Espace de Libertés: Votre dernier roman aurait pu s’appeler 24 heures dans la vie d’une femme. Sauf qu’ici nous ne sommes pas au bord de la Riviera, mais à Molenbeek. Comment avez-vous découvert cette partie de Bruxelles?

Fouad Laroui: J’ai découvert Molenbeek bien avant que l’endroit ne devienne tristement célèbre. J’ai habité Bruxelles au début des années 1990 où je travaillais comme expert sur les modèles macroéconomiques pour la Commission européenne. J’adore marcher. Je pense d’ailleurs avoir parcouru les 19 communes à pied! Déjà, à cette époque, Molenbeek m’avait frappé par son côté très marocain. Je suis ensuite revenu en résidence à Passa Porta, rue Dansaert, à deux pas de la porte de Flandre et du canal, pour ceux qui connaissent la géographie de la ville. Je suis retourné me promener régulièrement à Molenbeek. Et j’ai écrit ce livre. C’était avant les attentats de Paris. Sur le chemin, je croisais toujours une jeune femme en niqab. Et, je me demandais: qui est-elle? Je pensais: « Derrière ce niqab, il y a une personne. Intelligente, peut-être même érudite. Une jeune femme avec un regard sur le monde. » Et je trouvais insupportable l’idée qu’elle doive se soumettre à la loi des hommes de son quartier qui la regardent passer, debouts dans la rue, désœuvrés, et qui lui sont intellectuellement inférieurs. Pour certaines femmes, cette situation n’est pas un problème. Mais, pensais-je, pour toutes les autres, c’est infernal. Je me suis alors posé la question: comment se révolter? En profanant cette injonction religieuse sans en avoir l’air.

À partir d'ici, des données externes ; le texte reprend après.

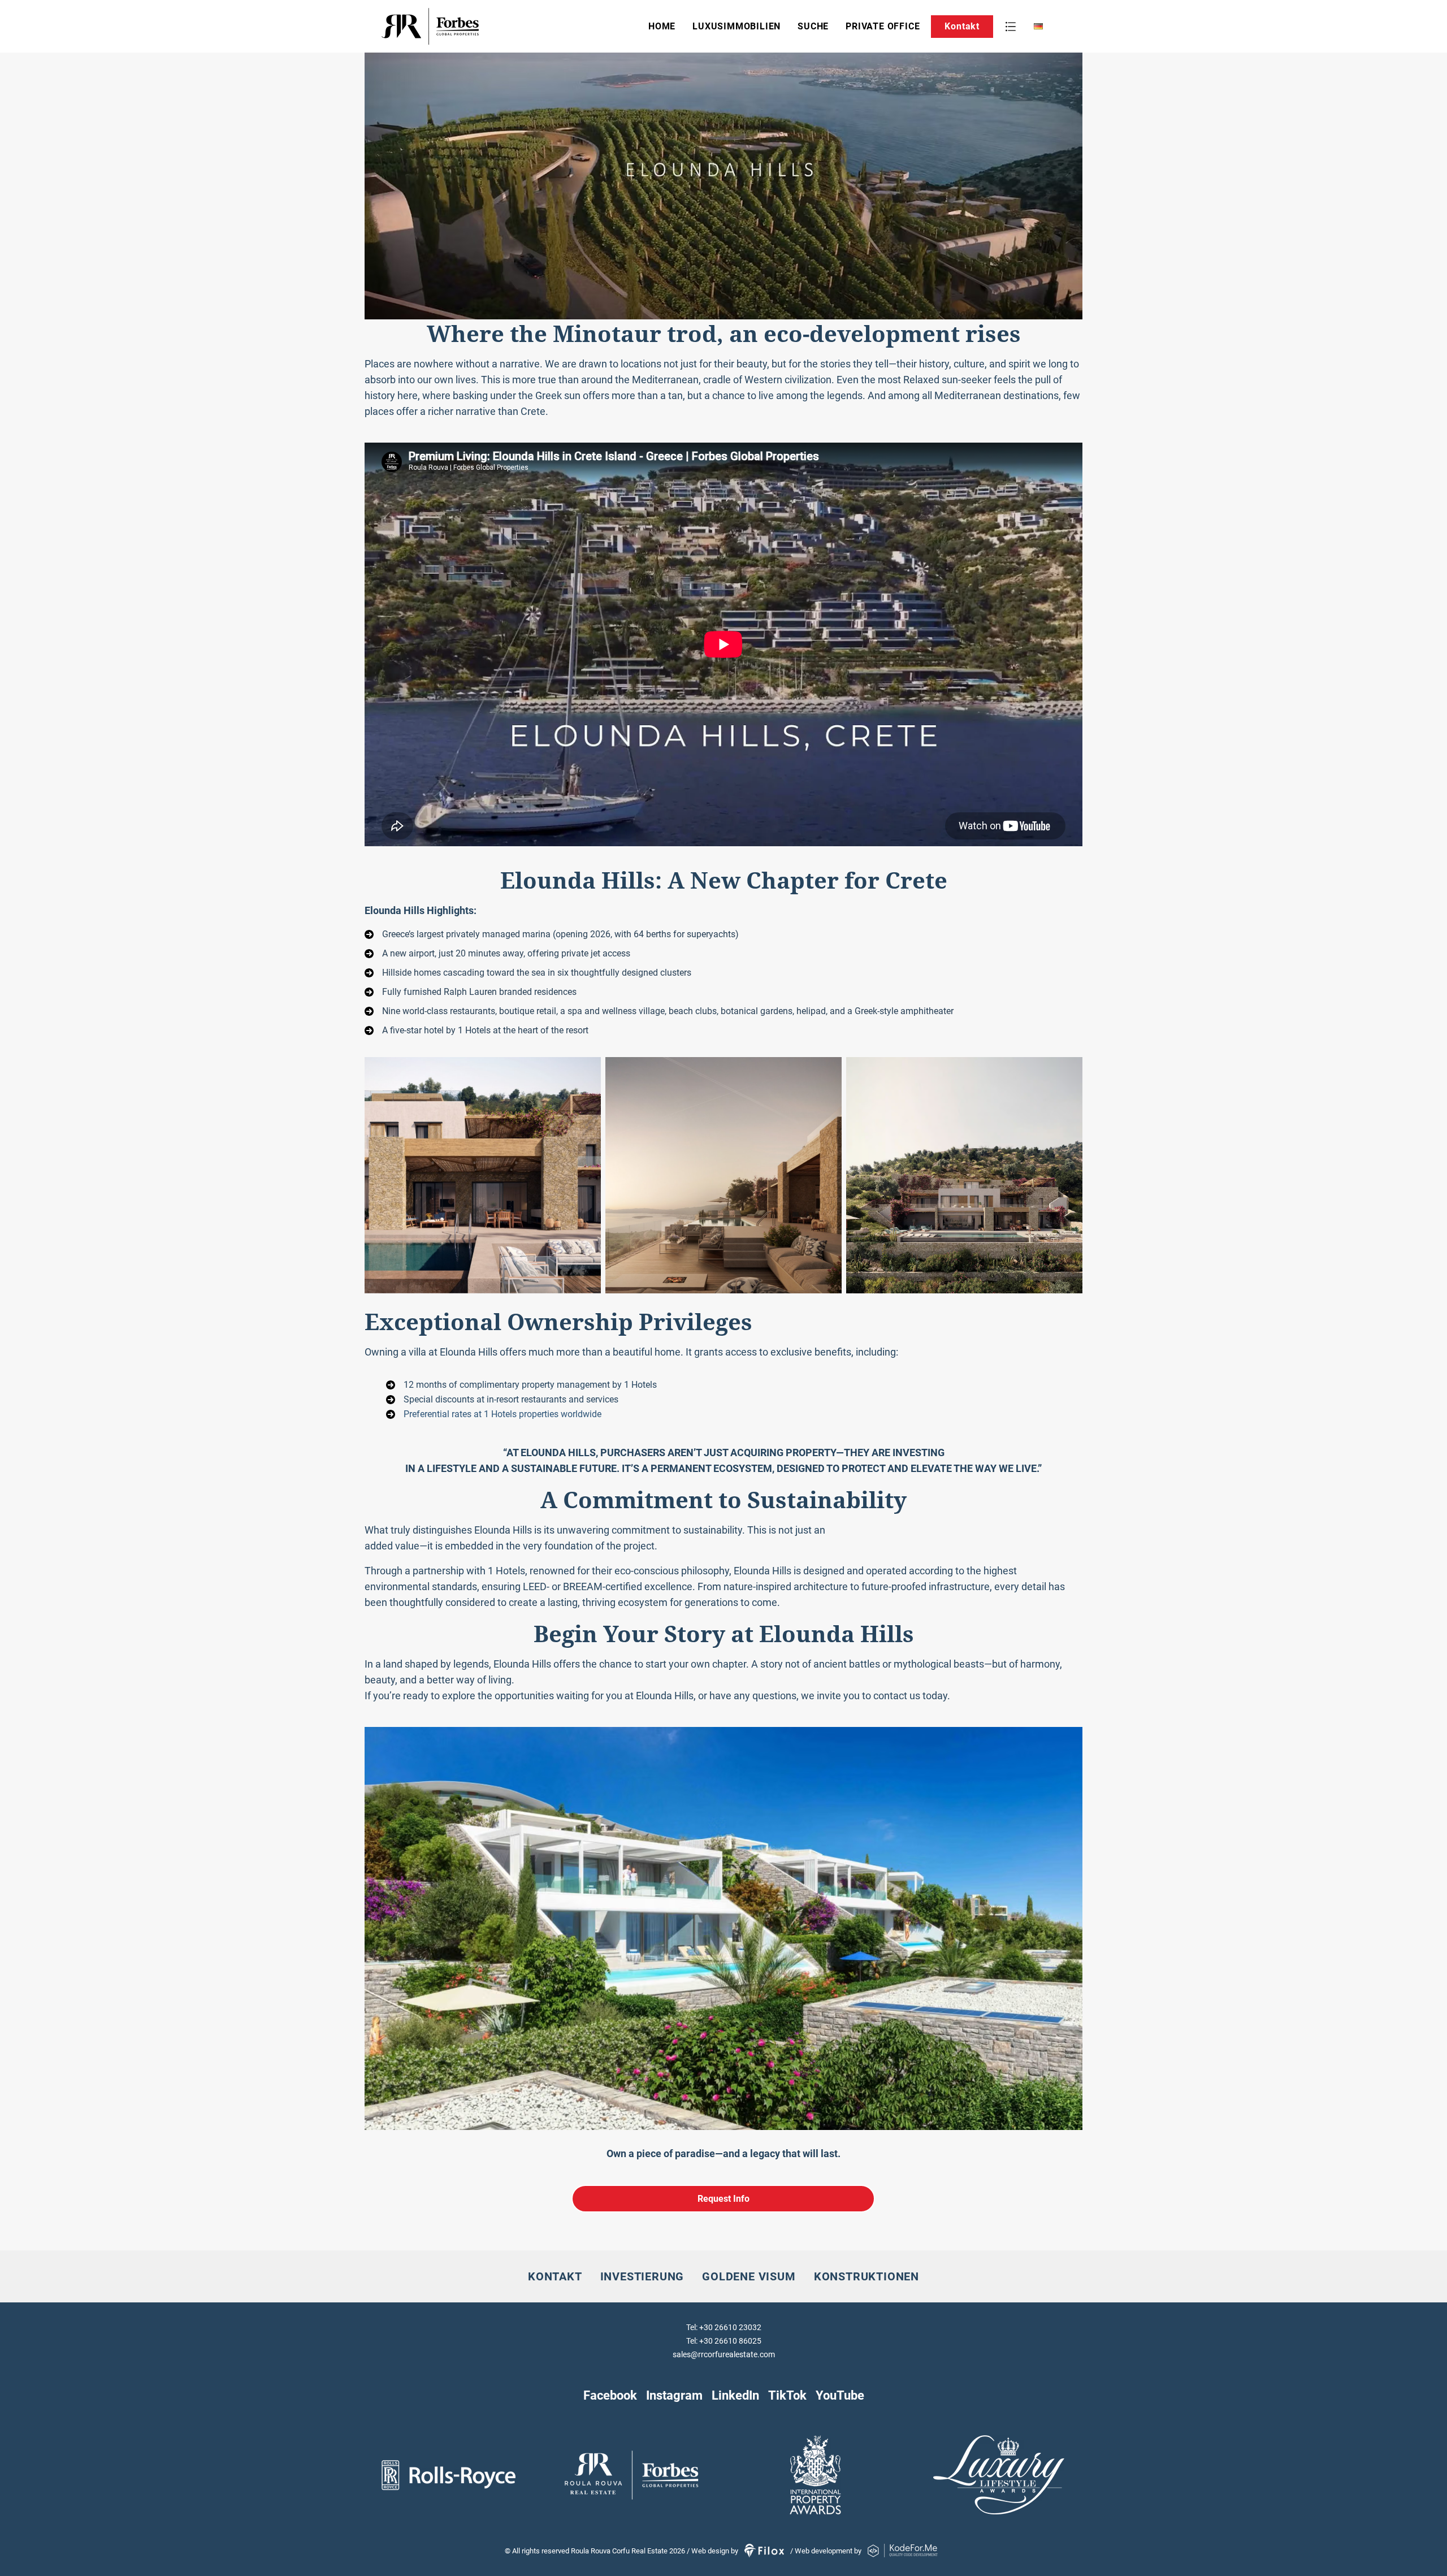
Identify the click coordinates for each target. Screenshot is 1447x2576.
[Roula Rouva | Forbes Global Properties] (466, 26)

Évacuer Dieu de l’espace public, pour moi, c’est une manière de le respecter.

Au cœur de votre roman, il y a Fatima, jeune femme belge d’origine marocaine, étudiante à l’ULB. Quand elle traverse le canal, elle troque une identité pour une autre, quitte son niqab pour une petite robe légère, comme si dans chacun de ces mondes, elle devait porter un uniforme. Les placez- vous sur le même pied?

Il y a quelque temps, j’ai assisté au discours d’une écrivaine algérienne. Celle-ci rejetait les deux injonctions « tu te vêtiras » et « tu te dévêtiras », en les plaçant sur le même plan. Ce n’est pas mon cas. Le fait, pour une femme, de ne pas s’habiller de façon sexy, de refuser de devoir plaire partout et tout le temps, n’a pas de conséquence sur sa liberté de conscience. L’injonction religieuse « tu te vêtiras » va bien au-delà du vêtement. Il symbolise la soumission à l’homme. Elle a quelque chose de totalitariste par essence.

Vous faites du corps désirable de Fatima une arme contre tous les machismes. Rejoignez-vous en cela un certain type de féminisme « prosexe » qui considère que le corps, le plaisir et le travail sexuel sont des outils politiques dont les femmes doivent s’emparer?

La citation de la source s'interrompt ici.